▶ _EXERCISE DESCRIPTION_
Each record has to be repeated exactly as given.

▶ _DATA FOR REVIEW_
* * * * * * * * *

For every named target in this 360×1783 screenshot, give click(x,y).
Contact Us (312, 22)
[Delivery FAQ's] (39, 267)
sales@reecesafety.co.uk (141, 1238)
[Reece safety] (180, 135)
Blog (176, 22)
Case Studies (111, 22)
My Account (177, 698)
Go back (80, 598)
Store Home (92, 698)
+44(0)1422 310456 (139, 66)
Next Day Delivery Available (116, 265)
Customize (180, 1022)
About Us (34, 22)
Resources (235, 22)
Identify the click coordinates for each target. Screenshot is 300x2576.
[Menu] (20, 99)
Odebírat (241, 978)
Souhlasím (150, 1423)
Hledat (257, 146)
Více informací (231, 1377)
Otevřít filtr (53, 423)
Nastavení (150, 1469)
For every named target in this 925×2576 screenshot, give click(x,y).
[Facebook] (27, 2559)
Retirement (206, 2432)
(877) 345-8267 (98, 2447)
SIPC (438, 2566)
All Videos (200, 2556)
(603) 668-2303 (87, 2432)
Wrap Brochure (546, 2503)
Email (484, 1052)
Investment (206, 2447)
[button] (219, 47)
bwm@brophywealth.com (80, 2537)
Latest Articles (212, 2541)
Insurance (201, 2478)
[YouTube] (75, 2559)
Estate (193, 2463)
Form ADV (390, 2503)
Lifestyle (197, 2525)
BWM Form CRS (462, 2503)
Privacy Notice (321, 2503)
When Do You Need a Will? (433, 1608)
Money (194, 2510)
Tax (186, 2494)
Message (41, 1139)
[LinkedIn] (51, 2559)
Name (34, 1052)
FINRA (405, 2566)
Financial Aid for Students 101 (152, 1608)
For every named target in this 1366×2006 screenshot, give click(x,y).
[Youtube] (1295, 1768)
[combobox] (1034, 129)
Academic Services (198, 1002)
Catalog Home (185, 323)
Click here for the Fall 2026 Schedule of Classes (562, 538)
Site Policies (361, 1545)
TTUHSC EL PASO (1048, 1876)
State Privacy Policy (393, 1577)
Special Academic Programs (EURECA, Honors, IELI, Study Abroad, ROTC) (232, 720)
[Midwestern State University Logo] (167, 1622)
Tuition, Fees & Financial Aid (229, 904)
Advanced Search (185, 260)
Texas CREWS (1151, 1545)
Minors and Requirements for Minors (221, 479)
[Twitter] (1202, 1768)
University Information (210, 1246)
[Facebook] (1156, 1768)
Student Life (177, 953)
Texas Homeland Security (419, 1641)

* * * * * * * * *

▶ _EXPECTED OUTPUT_
For every named target in this 360×1783 screenshot, give click(x,y).
Contact Us (312, 22)
[Delivery FAQ's] (39, 267)
sales@reecesafety.co.uk (141, 1238)
[Reece safety] (180, 135)
Blog (176, 22)
Case Studies (111, 22)
My Account (177, 698)
Go back (80, 598)
Store Home (92, 698)
+44(0)1422 310456 (139, 66)
Next Day Delivery Available (116, 265)
Customize (180, 1022)
About Us (34, 22)
Resources (235, 22)
Identify the click coordinates for each target. Screenshot is 300x2576.
[Menu] (20, 99)
Odebírat (241, 978)
Souhlasím (150, 1423)
Hledat (257, 146)
Více informací (231, 1377)
Otevřít filtr (53, 423)
Nastavení (150, 1469)
For every named target in this 925×2576 screenshot, give click(x,y).
[Facebook] (27, 2559)
Retirement (206, 2432)
(877) 345-8267 (98, 2447)
SIPC (438, 2566)
All Videos (200, 2556)
(603) 668-2303 (87, 2432)
Wrap Brochure (546, 2503)
Email (484, 1052)
Investment (206, 2447)
[button] (219, 47)
bwm@brophywealth.com (80, 2537)
Latest Articles (212, 2541)
Insurance (201, 2478)
[YouTube] (75, 2559)
Estate (193, 2463)
Form ADV (390, 2503)
Lifestyle (197, 2525)
BWM Form CRS (462, 2503)
Privacy Notice (321, 2503)
When Do You Need a Will? (433, 1608)
Money (194, 2510)
Tax (186, 2494)
Message (41, 1139)
[LinkedIn] (51, 2559)
Name (34, 1052)
FINRA (405, 2566)
Financial Aid for Students 101 (152, 1608)
For every named target in this 1366×2006 screenshot, give click(x,y).
[Youtube] (1295, 1768)
[combobox] (1034, 129)
Academic Services (198, 1002)
Catalog Home (185, 323)
Click here for the Fall 2026 Schedule of Classes (562, 538)
Site Policies (361, 1545)
TTUHSC EL PASO (1048, 1876)
State Privacy Policy (393, 1577)
Special Academic Programs (EURECA, Honors, IELI, Study Abroad, ROTC) (232, 720)
[Midwestern State University Logo] (167, 1622)
Tuition, Fees & Financial Aid (229, 904)
Advanced Search (185, 260)
Texas CREWS (1151, 1545)
Minors and Requirements for Minors (221, 479)
[Twitter] (1202, 1768)
University Information (210, 1246)
[Facebook] (1156, 1768)
Student Life (177, 953)
Texas Homeland Security (419, 1641)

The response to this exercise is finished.